# Types of ال



## mehrilo

So far I know there are some 13 types of _al. ال.    that 12 of them  can be seen in the following verses
Would you please  tell me their English and Arabic terms:

عملوا الصالحات (2:25

فعصی فرعون الرسول( 73:15

الیوم اکملت لکم (5:3

لقد رضی الله عن المومنین... الشجر
( 48:18)

جعلنا من الما کل شی حی (21:30

آن الانسان لفی خسر( 103:2

انت الرجل

السابقون السابقون. (56:10
من اهل المدینه (9:101
لغلامین یتیمین فی المدینه(18:82
الذی جعل لکم. (2:22

ال in الذی is زاید can we call it decorative
In  السابقون is relative can we call it nominal /relative _al
How about the rest?


----------



## Ali Smith

If memory serves, there are four types of لام التعريف:

الزائدة
للجنس
للعهد الذهني
للعهد الخارجي

I believe the one in إِنَّ الْإِنسَانَ لَفِي خُسْرٍ is للجنس, but I am not sure.


----------



## Usalman

t's for jins because it's talking about all of mankind.


----------



## zj73

Sometimes a man named Numan will be called النعمان. What kind of "al" is that and what is its purpose?


----------



## mehrilo

I think it is زائد decorative


----------



## Mahaodeh

Ali Smith said:


> If memory serves, there are four types of لام التعريف:
> 
> الزائدة
> للجنس
> للعهد الذهني
> للعهد الخارجي
> 
> I believe the one in إِنَّ الْإِنسَانَ لَفِي خُسْرٍ is للجنس, but I am not sure.


The three types are
الجنسية 
العهدية
لبيان الحقيقة
الزائدة


mehrilo said:


> I think it is زائد decorative


Yes, in this case it’s زائدة.


----------



## Ali Smith

Actually, there are two basic types of ال:

1. اسمي
2. حرفي

The former (اسمي) has the meaning of الذي، التي، اللذان, etc. and is prefixed to an اسم فاعل or اسم مفعول. However, there is one condition: the اسم فاعل or اسم مفعول must not be derived from a stative verb. Thus, الكابر's ال is not اسمي, because the root كَبُرَ يَكْبُرُ is stative.

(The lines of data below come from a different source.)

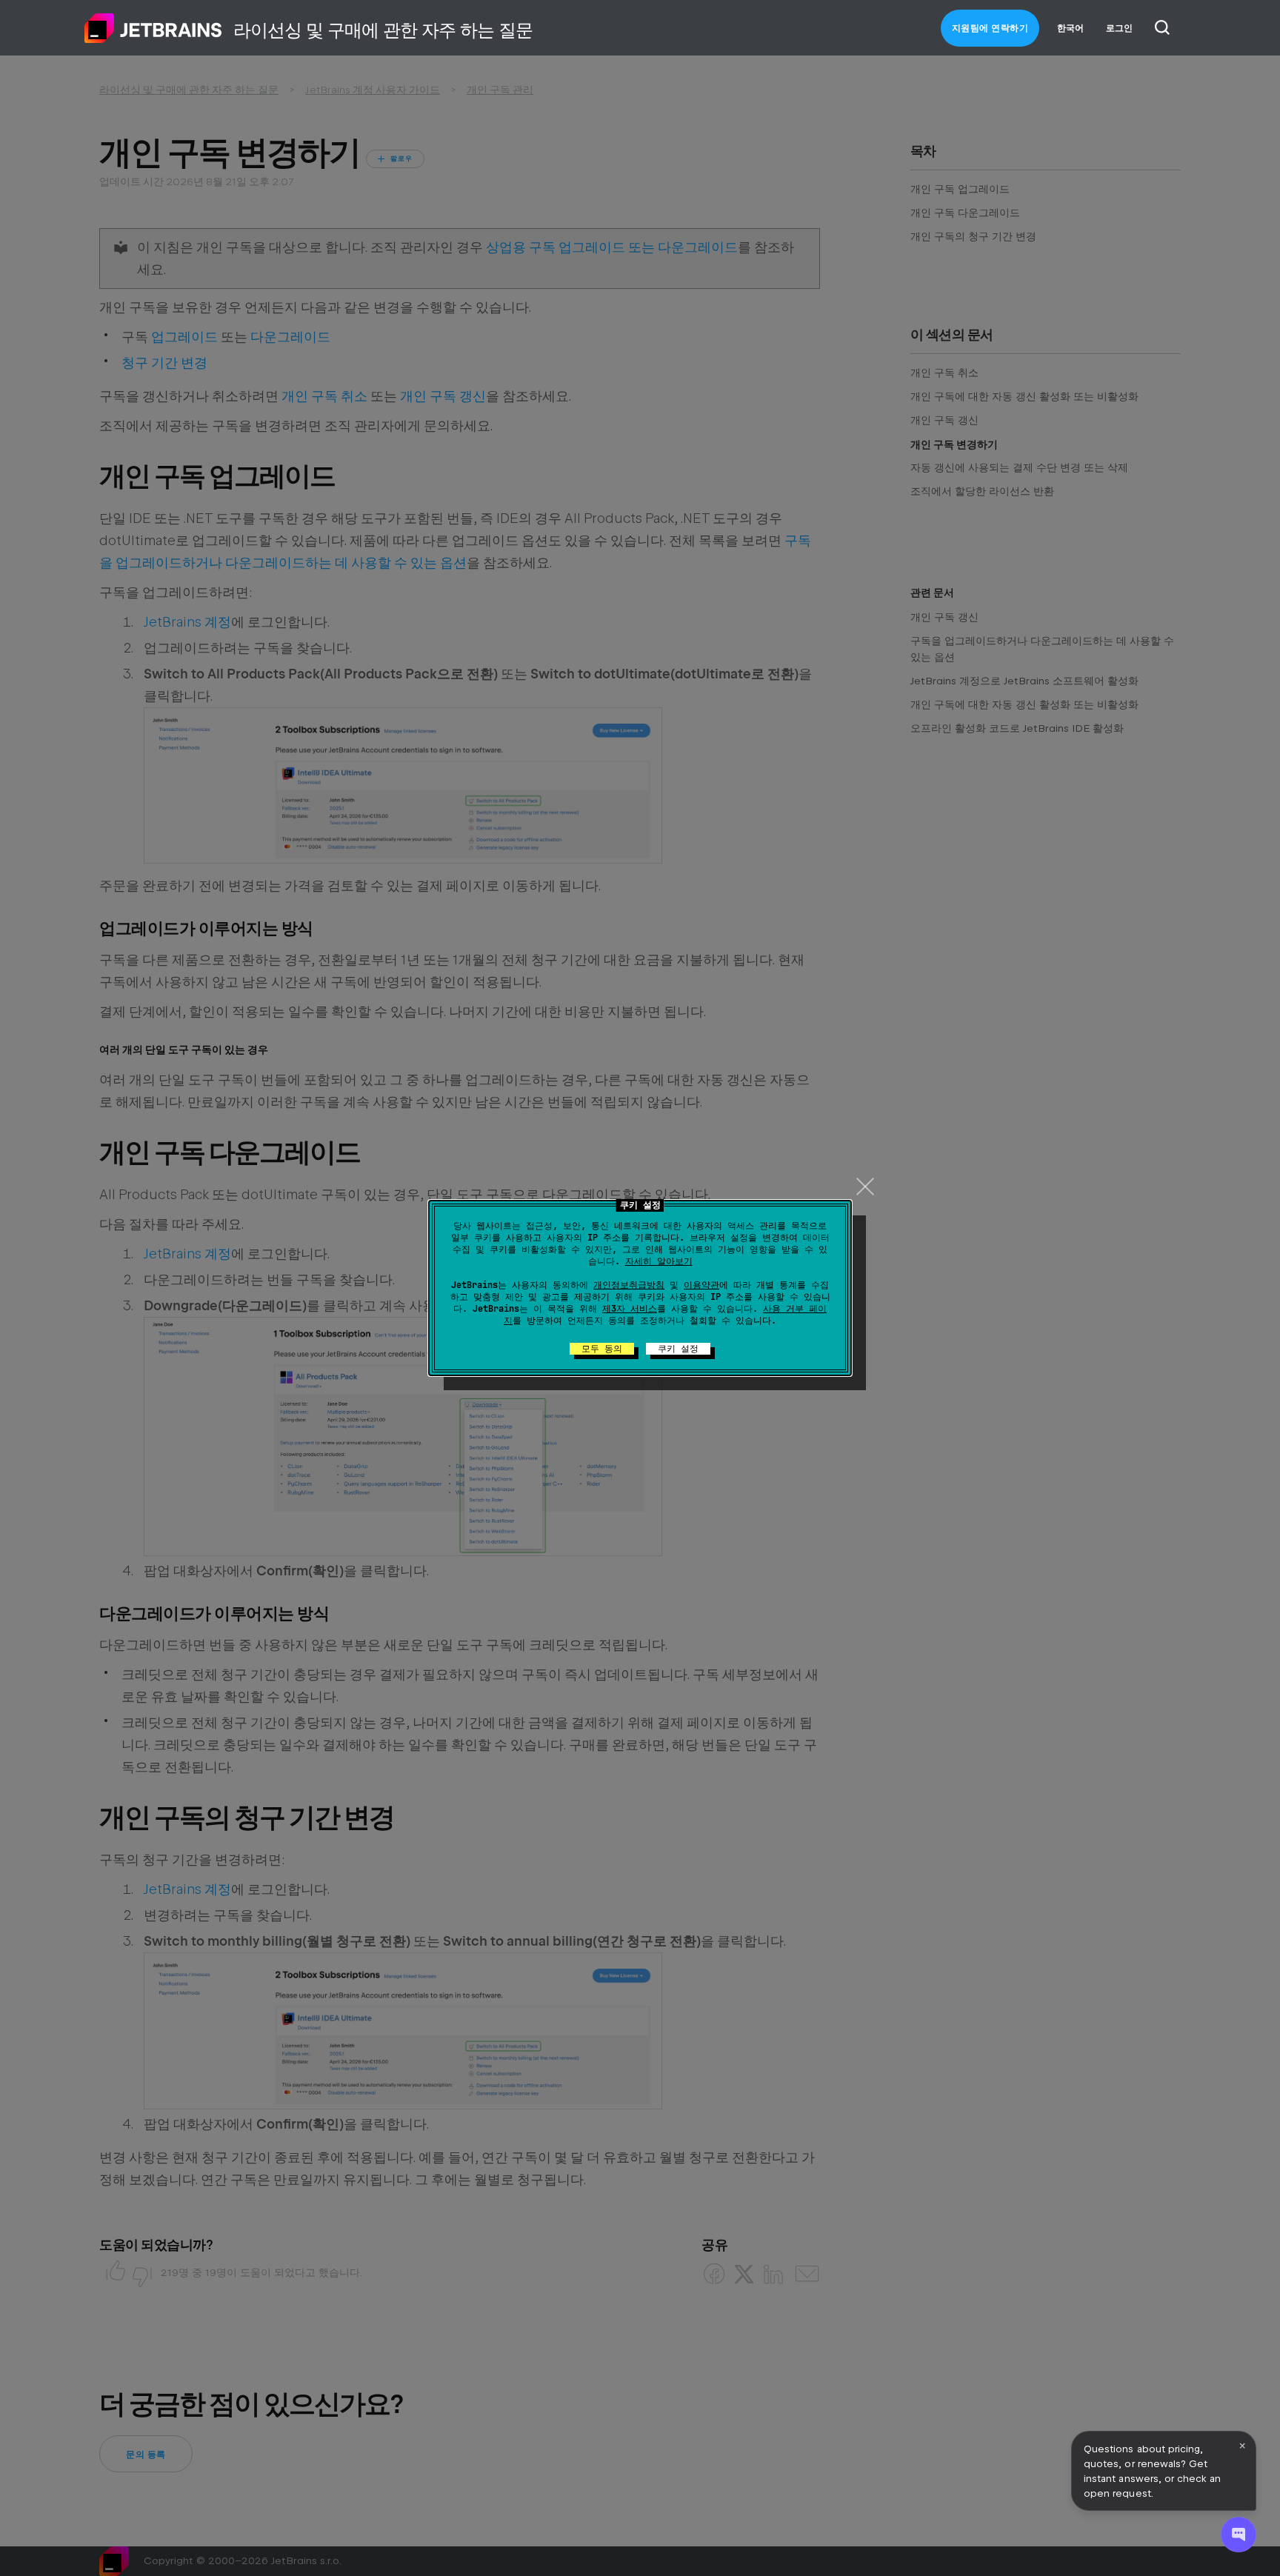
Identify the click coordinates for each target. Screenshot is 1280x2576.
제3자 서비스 (629, 1309)
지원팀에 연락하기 (990, 28)
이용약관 (701, 1285)
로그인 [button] (1119, 28)
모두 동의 (601, 1349)
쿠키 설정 (678, 1349)
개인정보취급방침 (628, 1285)
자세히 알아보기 (659, 1261)
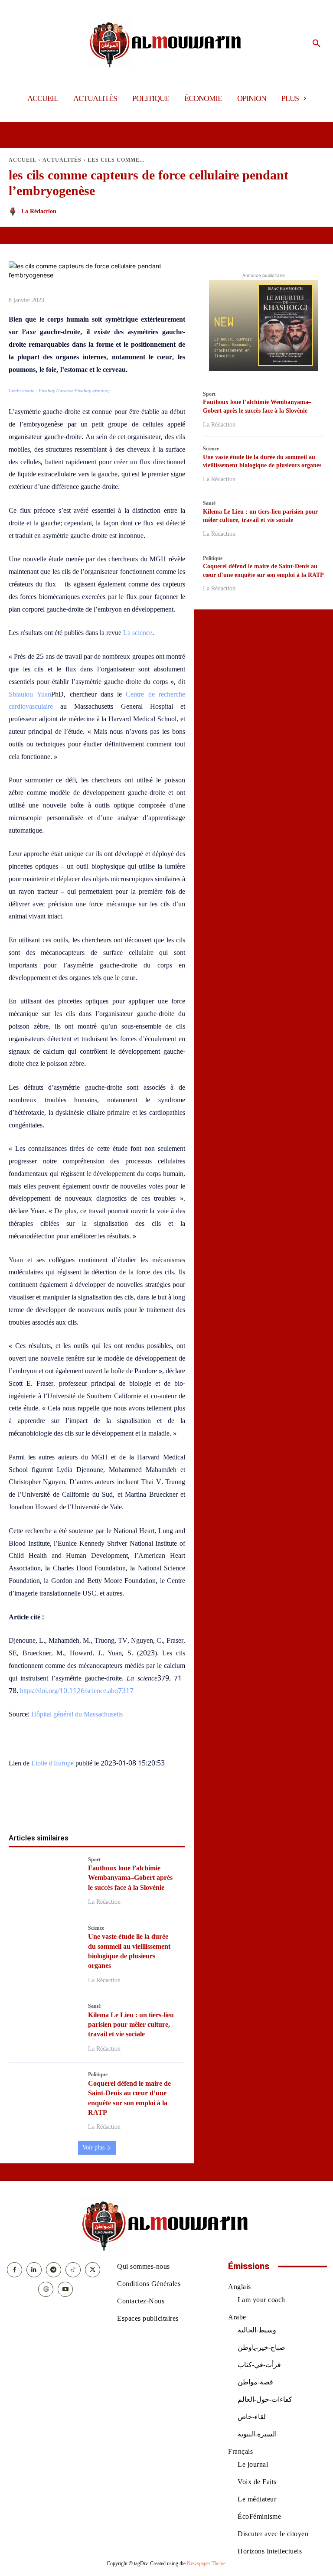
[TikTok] (73, 2269)
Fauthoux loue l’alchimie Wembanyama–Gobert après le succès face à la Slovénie (130, 1877)
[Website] (45, 2289)
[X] (67, 1805)
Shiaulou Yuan (30, 694)
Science (96, 1928)
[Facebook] (47, 1805)
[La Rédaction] (14, 211)
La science (137, 632)
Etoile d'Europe (52, 1763)
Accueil (22, 160)
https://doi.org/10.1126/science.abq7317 (77, 1691)
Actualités (62, 160)
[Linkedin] (107, 1805)
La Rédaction (38, 211)
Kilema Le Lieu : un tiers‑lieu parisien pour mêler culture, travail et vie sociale (131, 2024)
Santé (94, 2006)
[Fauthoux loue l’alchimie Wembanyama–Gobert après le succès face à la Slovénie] (44, 1877)
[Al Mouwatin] (167, 44)
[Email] (127, 1805)
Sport (94, 1859)
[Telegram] (147, 1805)
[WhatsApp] (87, 1805)
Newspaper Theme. (207, 2563)
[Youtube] (65, 2289)
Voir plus (93, 2147)
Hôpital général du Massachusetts (77, 1714)
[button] (316, 43)
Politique (98, 2074)
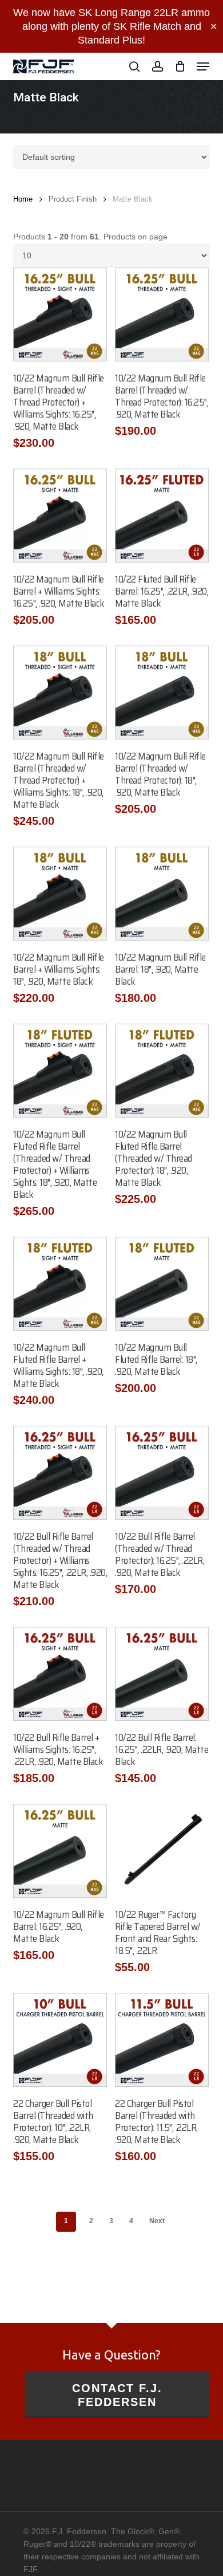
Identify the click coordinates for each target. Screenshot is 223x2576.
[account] (157, 66)
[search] (134, 66)
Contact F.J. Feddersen (117, 2395)
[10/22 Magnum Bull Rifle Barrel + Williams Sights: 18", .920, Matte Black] (60, 894)
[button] (203, 66)
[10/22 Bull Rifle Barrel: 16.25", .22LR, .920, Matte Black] (162, 1674)
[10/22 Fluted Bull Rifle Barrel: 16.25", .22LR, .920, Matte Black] (162, 516)
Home (23, 199)
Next (157, 2221)
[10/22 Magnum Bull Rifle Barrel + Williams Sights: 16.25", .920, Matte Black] (60, 516)
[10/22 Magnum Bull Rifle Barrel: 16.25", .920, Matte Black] (60, 1851)
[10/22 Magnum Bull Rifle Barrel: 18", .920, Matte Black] (162, 894)
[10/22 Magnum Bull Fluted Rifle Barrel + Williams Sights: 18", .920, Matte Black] (60, 1284)
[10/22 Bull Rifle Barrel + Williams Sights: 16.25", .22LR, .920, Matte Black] (60, 1674)
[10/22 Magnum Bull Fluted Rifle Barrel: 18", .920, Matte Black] (162, 1284)
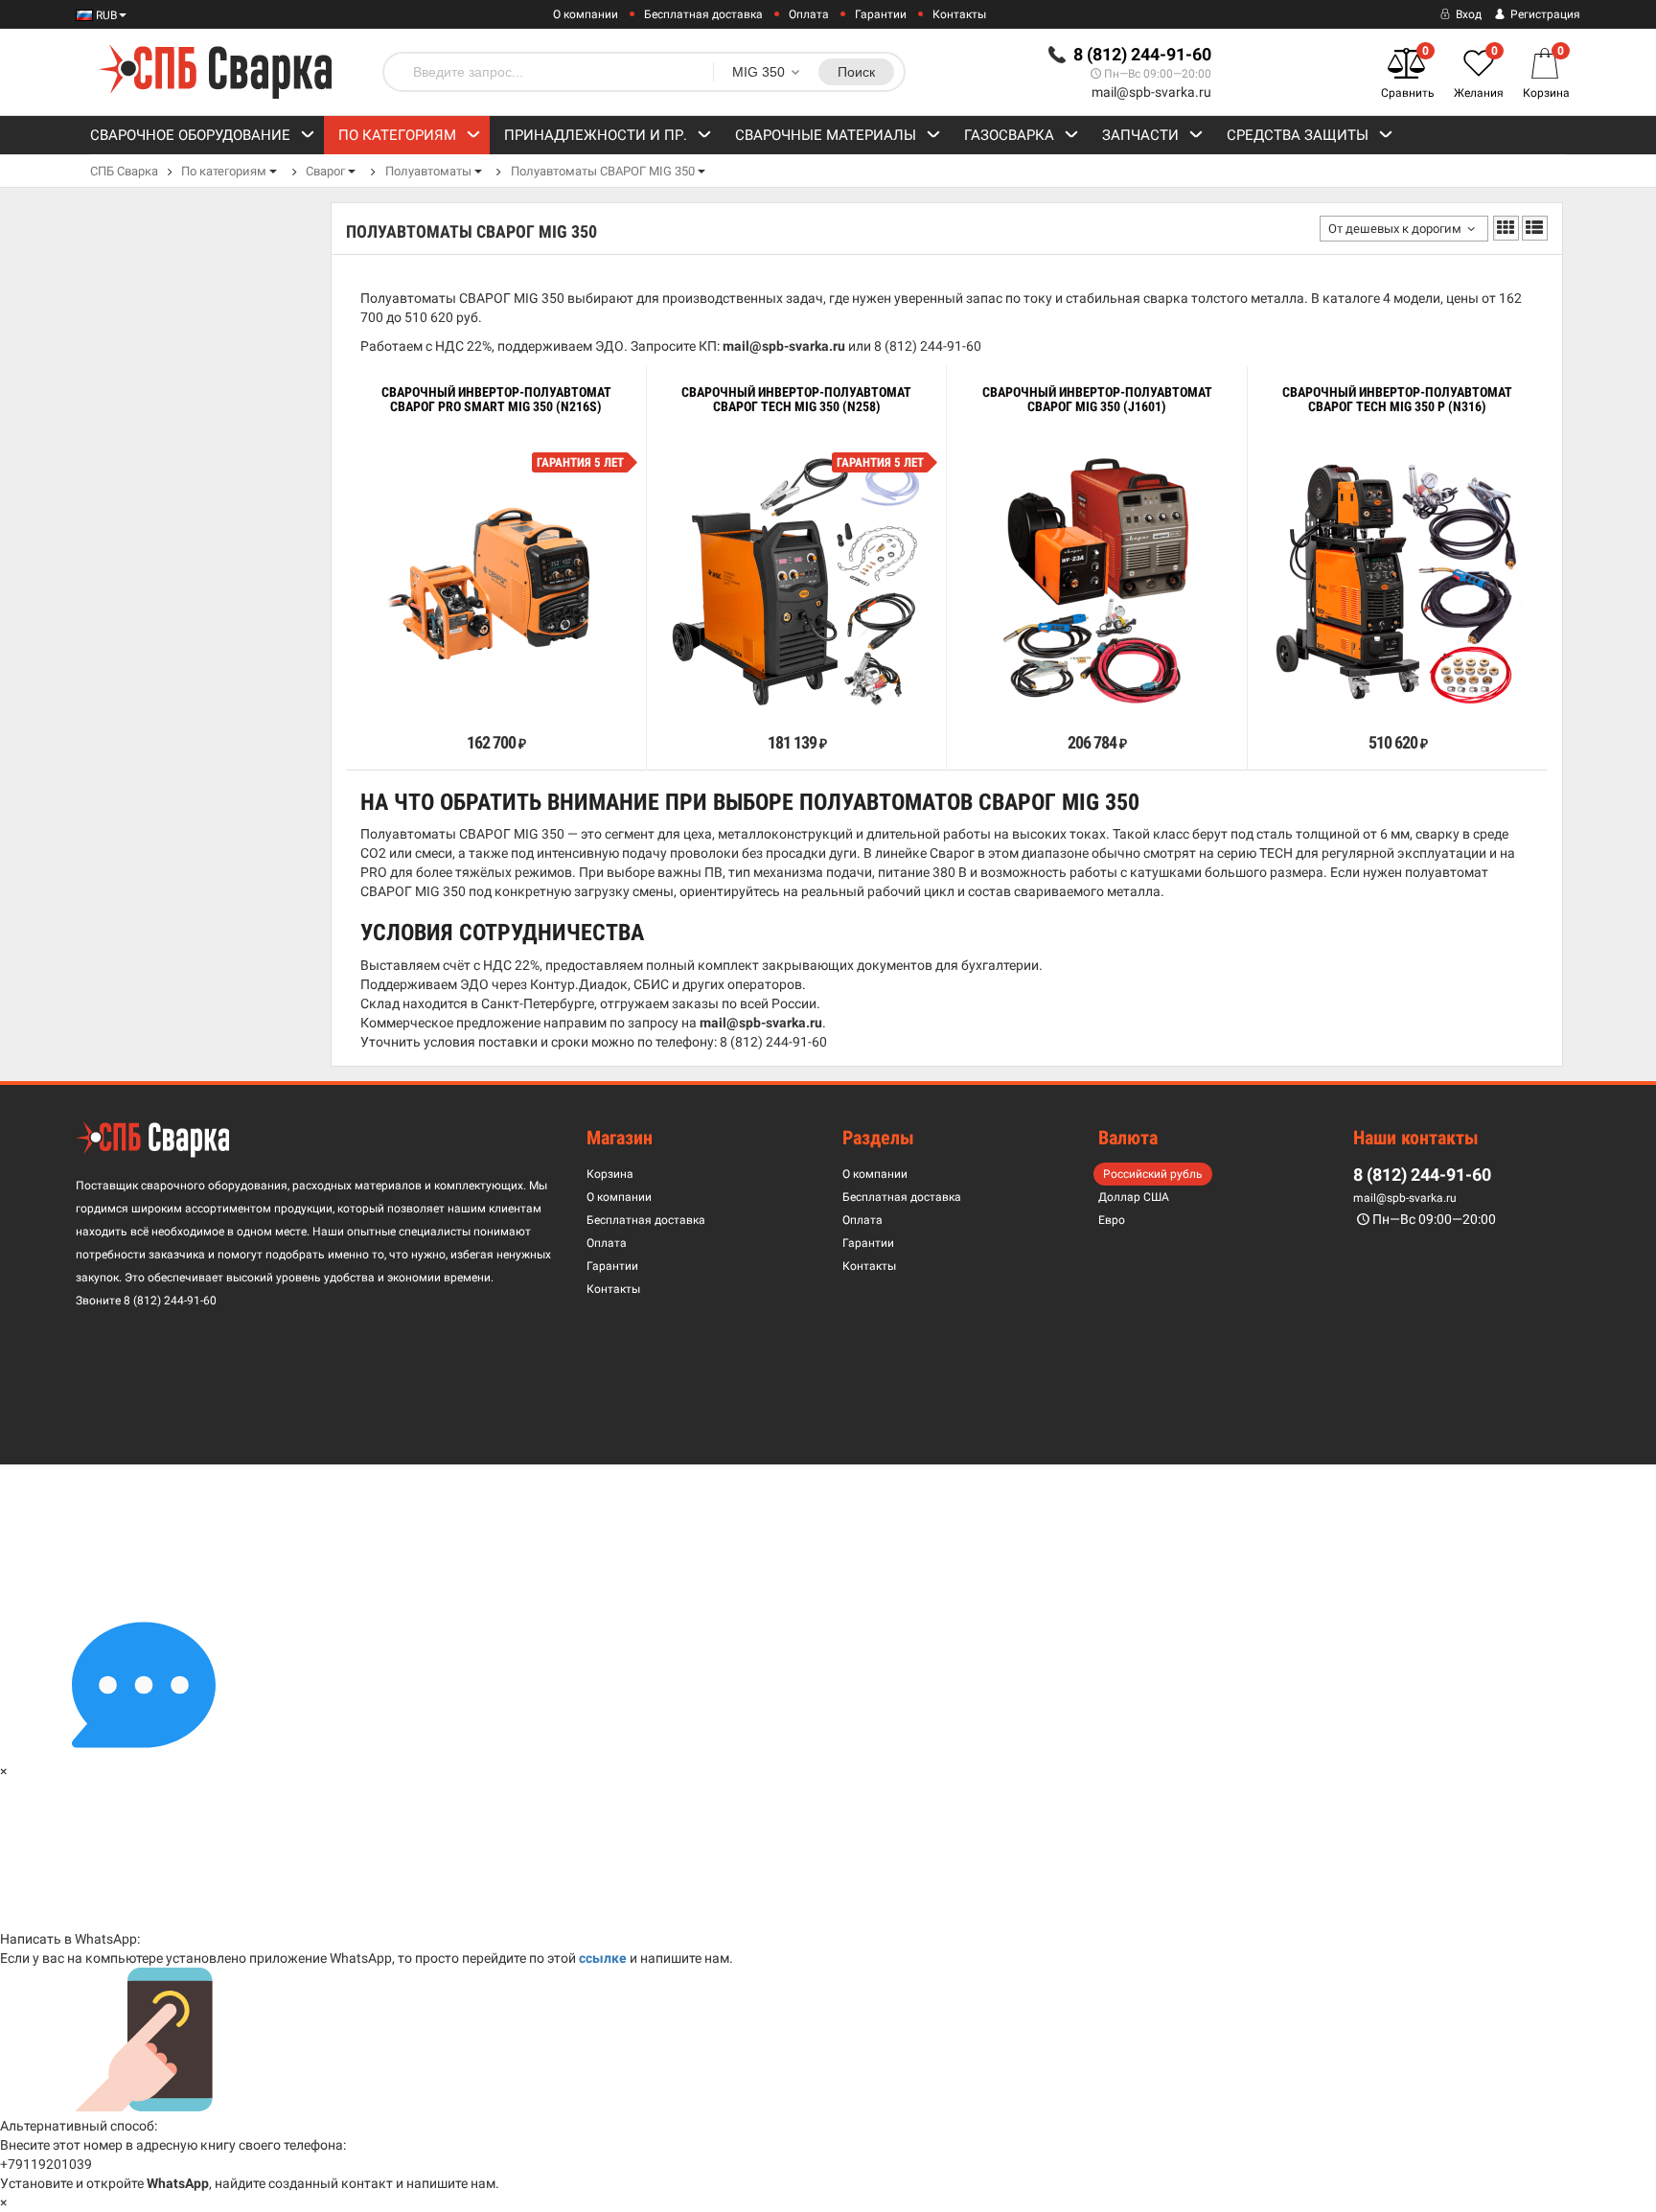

The latter (حرفي) is of two types: زائد and غير زائد. The former (زائد) is only added to make the following word sound nice. It serves no other purpose.

The latter (غير زائد) is of four types:

1. جنسي
2. استغراقي
3. للعهد الخارجي
4. للعهد الذهني

The first type (جنسي) refers to a general concept, not an instance of it. Thus, in the saying الرجل خير من المرأة both الs are referring to general concepts, not instances. Another example is وَجَعَلْنَا مِنَ الْمَاءِ كُلَّ شَيْءٍ حَيٍّ ۖ أَفَلَا يُؤْمِنُونَ "And we have made of water everything living".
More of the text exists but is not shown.